Having been impacted by the outage at The Planet, obviously I followed it closely. Through many telephone calls and chats with staff there and with people I know personally in the area with professional relationships on staff at The Planet, here's the best take I can give you on what really happened.
What Happened?
At about 17:45 CST on a Saturday, a fire and explosion took down an entire data center in Houston, TX belonging to hosting provider "The Planet". The state of the art facility manages more than 9000 servers in racks on two floors of the huge data center. The facility is known for extremely high reliability and high performance network connectivity to the internet. As such, a large number of its customers ignored best practices and did not have hot standby servers in other data centers. Although the facility has standby generators capable of instantly providing enough power to sustain the facility indefinitely and the fuel for such use to last well over a week, they were unable to use these generators due to the nature of the incident.
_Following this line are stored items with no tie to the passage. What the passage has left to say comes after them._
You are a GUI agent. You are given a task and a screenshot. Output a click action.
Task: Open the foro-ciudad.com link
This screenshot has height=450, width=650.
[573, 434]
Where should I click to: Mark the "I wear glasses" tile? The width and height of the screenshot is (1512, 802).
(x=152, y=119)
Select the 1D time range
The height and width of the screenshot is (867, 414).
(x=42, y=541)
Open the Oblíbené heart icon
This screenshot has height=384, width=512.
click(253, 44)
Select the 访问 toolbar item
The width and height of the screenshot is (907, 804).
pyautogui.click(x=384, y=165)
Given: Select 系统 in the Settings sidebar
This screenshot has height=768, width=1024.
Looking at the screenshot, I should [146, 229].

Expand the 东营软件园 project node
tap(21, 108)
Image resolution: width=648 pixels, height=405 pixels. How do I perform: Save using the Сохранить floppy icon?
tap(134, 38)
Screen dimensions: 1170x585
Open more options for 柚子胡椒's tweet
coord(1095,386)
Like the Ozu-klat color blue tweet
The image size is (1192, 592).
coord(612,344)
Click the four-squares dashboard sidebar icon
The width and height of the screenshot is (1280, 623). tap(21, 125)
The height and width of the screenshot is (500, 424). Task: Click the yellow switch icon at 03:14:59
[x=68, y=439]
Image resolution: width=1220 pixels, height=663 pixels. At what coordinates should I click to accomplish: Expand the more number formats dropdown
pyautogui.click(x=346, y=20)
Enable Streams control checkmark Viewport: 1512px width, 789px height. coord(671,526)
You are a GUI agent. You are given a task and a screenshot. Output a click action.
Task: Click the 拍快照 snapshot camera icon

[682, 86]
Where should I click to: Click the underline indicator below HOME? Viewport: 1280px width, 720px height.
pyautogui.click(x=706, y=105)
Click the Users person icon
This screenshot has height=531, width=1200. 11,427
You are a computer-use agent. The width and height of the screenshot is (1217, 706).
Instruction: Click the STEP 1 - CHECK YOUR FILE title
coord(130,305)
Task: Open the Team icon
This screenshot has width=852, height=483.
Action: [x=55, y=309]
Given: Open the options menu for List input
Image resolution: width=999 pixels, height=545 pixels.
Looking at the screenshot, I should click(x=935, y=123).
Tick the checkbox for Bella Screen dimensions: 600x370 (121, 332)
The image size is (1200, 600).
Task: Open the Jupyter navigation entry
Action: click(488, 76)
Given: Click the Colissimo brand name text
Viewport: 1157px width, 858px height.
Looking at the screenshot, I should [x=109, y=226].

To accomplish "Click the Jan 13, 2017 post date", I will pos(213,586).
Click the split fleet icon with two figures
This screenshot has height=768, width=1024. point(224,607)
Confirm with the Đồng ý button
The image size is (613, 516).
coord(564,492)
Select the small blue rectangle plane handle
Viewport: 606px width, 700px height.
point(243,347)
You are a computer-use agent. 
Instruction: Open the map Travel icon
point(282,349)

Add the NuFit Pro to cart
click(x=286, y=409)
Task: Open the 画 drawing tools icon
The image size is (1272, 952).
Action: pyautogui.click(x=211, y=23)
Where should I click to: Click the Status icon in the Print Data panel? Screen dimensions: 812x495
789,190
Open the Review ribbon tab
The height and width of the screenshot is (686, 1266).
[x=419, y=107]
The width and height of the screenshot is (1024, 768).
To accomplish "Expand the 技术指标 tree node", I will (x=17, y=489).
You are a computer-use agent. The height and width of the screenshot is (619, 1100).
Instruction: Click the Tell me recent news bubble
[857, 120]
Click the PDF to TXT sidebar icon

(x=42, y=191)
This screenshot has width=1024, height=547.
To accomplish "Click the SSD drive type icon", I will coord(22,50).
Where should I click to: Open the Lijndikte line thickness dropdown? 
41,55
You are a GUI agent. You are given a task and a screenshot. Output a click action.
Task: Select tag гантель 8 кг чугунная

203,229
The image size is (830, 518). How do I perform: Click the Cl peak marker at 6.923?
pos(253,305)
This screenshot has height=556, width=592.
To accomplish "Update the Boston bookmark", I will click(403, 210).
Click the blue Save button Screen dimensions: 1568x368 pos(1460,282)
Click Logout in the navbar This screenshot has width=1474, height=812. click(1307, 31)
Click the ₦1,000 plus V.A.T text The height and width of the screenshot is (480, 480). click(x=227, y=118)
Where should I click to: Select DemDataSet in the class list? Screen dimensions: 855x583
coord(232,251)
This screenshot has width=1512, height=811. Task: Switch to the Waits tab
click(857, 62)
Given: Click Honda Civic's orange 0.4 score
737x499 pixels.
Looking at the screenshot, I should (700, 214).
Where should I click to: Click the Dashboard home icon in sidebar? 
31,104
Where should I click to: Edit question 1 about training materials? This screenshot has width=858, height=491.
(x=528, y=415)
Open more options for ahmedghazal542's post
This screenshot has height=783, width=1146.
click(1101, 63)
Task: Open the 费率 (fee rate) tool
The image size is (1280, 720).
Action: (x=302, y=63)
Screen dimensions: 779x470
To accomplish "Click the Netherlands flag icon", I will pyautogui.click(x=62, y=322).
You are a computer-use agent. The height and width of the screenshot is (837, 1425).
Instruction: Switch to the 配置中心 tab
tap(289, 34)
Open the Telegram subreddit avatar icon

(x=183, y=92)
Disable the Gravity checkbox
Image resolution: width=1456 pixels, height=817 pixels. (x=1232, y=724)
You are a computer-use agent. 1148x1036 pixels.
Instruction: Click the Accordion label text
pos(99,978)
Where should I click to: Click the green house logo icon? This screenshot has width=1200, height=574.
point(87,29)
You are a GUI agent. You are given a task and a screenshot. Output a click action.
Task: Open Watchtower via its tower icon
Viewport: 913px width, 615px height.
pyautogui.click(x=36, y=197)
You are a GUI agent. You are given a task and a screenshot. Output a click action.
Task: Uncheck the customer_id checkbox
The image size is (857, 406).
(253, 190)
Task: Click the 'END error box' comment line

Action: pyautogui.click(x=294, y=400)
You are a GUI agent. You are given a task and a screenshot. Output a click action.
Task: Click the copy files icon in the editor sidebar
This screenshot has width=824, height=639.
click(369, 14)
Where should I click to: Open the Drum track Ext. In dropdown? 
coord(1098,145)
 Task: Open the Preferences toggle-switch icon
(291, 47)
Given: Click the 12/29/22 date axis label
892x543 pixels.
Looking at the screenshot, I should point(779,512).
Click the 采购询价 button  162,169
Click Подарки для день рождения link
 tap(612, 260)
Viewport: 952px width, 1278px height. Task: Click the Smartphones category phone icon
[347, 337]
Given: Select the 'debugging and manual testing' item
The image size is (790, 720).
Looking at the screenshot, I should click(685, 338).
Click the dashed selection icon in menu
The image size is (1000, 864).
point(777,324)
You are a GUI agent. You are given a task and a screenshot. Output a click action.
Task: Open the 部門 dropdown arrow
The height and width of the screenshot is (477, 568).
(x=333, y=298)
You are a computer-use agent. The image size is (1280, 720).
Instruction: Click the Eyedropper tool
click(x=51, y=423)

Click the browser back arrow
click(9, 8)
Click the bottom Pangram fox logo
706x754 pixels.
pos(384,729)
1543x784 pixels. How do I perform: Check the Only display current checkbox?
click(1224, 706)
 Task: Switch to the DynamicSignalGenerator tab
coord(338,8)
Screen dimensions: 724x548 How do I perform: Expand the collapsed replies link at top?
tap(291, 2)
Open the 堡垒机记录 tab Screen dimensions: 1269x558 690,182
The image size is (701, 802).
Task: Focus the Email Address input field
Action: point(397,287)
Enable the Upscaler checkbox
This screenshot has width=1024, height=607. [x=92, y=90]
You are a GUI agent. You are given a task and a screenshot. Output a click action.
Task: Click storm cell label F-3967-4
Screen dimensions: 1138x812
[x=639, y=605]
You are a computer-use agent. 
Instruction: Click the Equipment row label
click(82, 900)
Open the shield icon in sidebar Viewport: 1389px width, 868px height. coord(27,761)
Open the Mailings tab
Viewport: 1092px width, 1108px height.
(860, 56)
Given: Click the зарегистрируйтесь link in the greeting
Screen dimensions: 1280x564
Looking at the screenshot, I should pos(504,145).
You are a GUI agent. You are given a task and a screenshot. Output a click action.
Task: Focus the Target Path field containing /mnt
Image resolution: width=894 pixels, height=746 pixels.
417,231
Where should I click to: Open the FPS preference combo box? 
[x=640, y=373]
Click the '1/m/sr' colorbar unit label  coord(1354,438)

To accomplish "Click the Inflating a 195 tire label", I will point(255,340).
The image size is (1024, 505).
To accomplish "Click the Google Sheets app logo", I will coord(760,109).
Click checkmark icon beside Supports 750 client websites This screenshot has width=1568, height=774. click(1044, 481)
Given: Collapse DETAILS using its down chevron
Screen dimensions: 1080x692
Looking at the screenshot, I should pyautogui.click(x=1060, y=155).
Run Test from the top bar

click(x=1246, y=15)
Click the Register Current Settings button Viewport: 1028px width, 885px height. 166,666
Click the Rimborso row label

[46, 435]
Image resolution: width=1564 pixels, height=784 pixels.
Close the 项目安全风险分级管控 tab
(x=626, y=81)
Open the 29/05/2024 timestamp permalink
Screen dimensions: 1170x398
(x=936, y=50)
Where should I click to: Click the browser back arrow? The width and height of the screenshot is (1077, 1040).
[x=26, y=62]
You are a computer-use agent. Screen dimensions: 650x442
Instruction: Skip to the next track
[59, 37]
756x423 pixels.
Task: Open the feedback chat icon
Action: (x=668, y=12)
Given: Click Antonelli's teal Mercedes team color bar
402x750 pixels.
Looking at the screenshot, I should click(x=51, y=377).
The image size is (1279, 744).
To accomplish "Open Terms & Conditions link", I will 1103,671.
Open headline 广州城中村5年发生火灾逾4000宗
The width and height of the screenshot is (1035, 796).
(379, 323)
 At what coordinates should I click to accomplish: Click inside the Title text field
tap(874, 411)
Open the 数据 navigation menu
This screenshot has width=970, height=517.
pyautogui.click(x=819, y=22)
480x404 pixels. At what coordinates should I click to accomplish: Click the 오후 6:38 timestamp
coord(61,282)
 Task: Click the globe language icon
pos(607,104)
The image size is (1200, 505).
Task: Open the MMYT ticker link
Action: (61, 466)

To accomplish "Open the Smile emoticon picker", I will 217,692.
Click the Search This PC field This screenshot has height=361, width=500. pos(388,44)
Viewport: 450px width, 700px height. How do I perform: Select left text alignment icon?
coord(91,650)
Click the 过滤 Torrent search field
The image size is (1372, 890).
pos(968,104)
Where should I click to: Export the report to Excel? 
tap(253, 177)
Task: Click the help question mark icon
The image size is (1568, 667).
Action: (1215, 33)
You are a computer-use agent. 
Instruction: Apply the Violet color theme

The initial incident was an explosion and fire that required (obviously) the immediate evacuation of the entire facility. Initial reports have been that a transformer exploded in their power distribution room. It may be that it was in fact an electrical conduit explosion, and some have suggested that the initial explosion may have caused a burst in a pressurized fire suppression system which did more of the damage. It will be some time before we know for sure what the initial explosion was. We do know, however, that the force of the blast blew out three interior walls of the power distribution room - moving those walls "several feet" from their original position.
Power distribution rooms in large data centers are like the circuit breaker panel at your house, only instead of distributing 20-50 kilowatts to a dozen or so circuits, a data center can be dealing with several megawatts and hundreds or thousands of circuits. Clearly this couldn't have been an explosion of a megawatt sized transformer as that would have left a crater where that half of the building used to be. It could have been one of several smaller transformers or it could more likely have been a conduit explosion.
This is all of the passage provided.